You probably didn’t know that Client Focus has a dental line of business. (We set patient appointments for them.) It turns out dentists do some things that are amazingly applicable to insurance agency profitability. Here are the top 5.
Lesson 1: Dentists Only Do Dentist Things.
How many times has your dentist taken your X-rays? Cleaned your teeth? Taken your payments?
Virtually never.
Dentists are experts. Their time is valuable. They don’t spend it working on lower-skill things that someone else can do.
If you sit in the examination chair for an hour, you might only see the dentist for 5 minutes. Maybe 15-30 if you need a filling. The dentist can give high-value touches to 3 or 4 times as many patients that way. And what do they spend their time doing?
- making you feel known and cared about.
- leaving you better than they found you.
- reinforcing their reputation for care and skill.
That’s how they scale and maximize profits. And as a patient, you’re fine with it.
If the dentist did all the other tasks in the office, he or she would be out of business in no time.
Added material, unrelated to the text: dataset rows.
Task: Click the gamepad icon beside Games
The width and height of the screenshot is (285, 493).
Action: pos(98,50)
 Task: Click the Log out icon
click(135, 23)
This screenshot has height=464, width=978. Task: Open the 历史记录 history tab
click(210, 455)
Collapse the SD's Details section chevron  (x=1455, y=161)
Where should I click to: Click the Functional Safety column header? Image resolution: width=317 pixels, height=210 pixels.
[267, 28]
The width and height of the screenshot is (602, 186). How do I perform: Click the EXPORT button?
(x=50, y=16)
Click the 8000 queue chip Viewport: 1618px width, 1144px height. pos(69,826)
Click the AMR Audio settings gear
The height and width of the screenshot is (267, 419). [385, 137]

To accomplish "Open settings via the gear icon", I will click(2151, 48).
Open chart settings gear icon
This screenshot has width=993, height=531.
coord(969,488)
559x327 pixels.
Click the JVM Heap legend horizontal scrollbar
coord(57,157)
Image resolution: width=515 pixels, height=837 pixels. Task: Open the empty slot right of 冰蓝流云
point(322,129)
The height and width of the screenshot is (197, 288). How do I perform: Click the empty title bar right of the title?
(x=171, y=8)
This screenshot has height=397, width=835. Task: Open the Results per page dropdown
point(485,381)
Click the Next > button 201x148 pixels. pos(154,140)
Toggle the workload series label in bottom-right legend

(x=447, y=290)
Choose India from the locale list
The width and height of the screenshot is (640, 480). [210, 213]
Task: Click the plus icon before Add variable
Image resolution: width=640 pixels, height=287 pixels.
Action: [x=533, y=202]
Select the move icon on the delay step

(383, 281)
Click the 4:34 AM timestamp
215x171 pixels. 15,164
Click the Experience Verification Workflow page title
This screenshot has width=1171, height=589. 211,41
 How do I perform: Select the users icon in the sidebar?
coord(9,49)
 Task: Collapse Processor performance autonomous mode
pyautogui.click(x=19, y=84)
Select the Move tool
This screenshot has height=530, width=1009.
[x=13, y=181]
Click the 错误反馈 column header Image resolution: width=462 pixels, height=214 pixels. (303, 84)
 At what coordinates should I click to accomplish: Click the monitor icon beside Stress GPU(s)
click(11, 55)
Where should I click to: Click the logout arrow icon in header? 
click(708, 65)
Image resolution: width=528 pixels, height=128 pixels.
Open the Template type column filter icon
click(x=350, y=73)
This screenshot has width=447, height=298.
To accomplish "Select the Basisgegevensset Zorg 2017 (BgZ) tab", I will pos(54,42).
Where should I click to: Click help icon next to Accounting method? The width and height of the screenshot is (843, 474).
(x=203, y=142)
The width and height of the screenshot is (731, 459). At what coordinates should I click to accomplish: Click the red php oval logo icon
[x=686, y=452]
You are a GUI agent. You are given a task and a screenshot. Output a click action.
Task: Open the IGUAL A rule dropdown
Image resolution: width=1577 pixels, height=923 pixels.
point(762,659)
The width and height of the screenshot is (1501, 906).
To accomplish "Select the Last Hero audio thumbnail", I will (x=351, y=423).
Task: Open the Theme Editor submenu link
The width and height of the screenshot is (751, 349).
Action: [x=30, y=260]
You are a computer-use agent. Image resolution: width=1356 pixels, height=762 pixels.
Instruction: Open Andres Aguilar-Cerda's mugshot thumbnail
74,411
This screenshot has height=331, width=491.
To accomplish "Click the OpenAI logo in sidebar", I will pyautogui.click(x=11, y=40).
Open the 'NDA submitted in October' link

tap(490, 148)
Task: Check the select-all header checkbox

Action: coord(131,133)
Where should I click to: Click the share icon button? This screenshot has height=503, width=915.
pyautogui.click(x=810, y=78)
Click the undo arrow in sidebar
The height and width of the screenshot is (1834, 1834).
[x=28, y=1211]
Insurance agents are also experts. But too many spend their time on low-value tasks that make it impossible for them to scale.
Lesson 2: Dentists Keep Their Examination Chairs Full.
Dentists have fixed costs, just like any other business. And once they’ve generated enough revenue to cover their fixed costs, they start earning profit.
For a dentist, an empty examination chair represents a ton of fixed cost that’s going unleveraged.
In fact, a dentist can add $100K – $200K to their annual bottom line by making an empty chair 50% utilized.
The same is true for agents. When the chair on the other side of your desk isn’t occupied by a valuable customer, you’re losing out on your highest-potential opportunities to generate profit.
Lesson 3: Dentists Obsess Over “Recall”.
Getting existing patients into the office regularly is so important to dentists that an entire industry has sprung up around it. (Google “dental patient recall.”)
If you get reminder text messages or phone calls from your dentist around the six-month mark, you’ve been “recalled.”
They use these opportunities to provide treatment, answer questions, build relationships of trust, and uncover additional treatment opportunities.
Six months might be too often for many insurance agencies, but talking with customers every year or two puts you in a position to be the first to know as their needs evolve and increase. And it keeps your name front of mind for new policies and for word-of-mouth business.
Lesson 4: Dentists Track Their Patients’ “Treatment Plans.”
Your dentist meticulously tracks your treatment plan. He or she monitors any changes and identifies areas that may require future attention. They inform you about potential future needs, creating anticipation for discussing these matters during subsequent visits.
Insurance agents can adopt this strategy by closely tracking clients’ evolving circumstances. Is a home purchase in the future? Kids? Aging parents? Weak retirement plan? Low financial literacy? Chances are you have the solutions to their current and evolving needs, but only if you keep track of them.
When you anticipate and proactively address changes in coverage requirements, you not only demonstrate attentiveness to clients’ needs but also foster trust and loyalty.
Lesson 5: Foster Long-Term Relationships.
For dentists, the new patient acquisition is expensive. It costs them around $500 on average in marketing and advertising costs. (For insurance agents, it’s more like $300-ish.) They’d much rather win repeat revenue and new-patient referrals from existing customers.
And it works. The attention they give their patients creates trust. Nobody wants to leave a dentist they trust. And happy patients refer their friends, family members, and colleagues.
It’s not uncommon to see 2 or 3 generations of a family visiting the same dentist. That’s a lot of revenue programmed into the pipeline.
Obviously, the most successful insurance agents (in terms of profit margins and policies per household) are doing something similar. They’re meeting customers periodically and extending the relationship for years, decades, and generations. And they love what they do.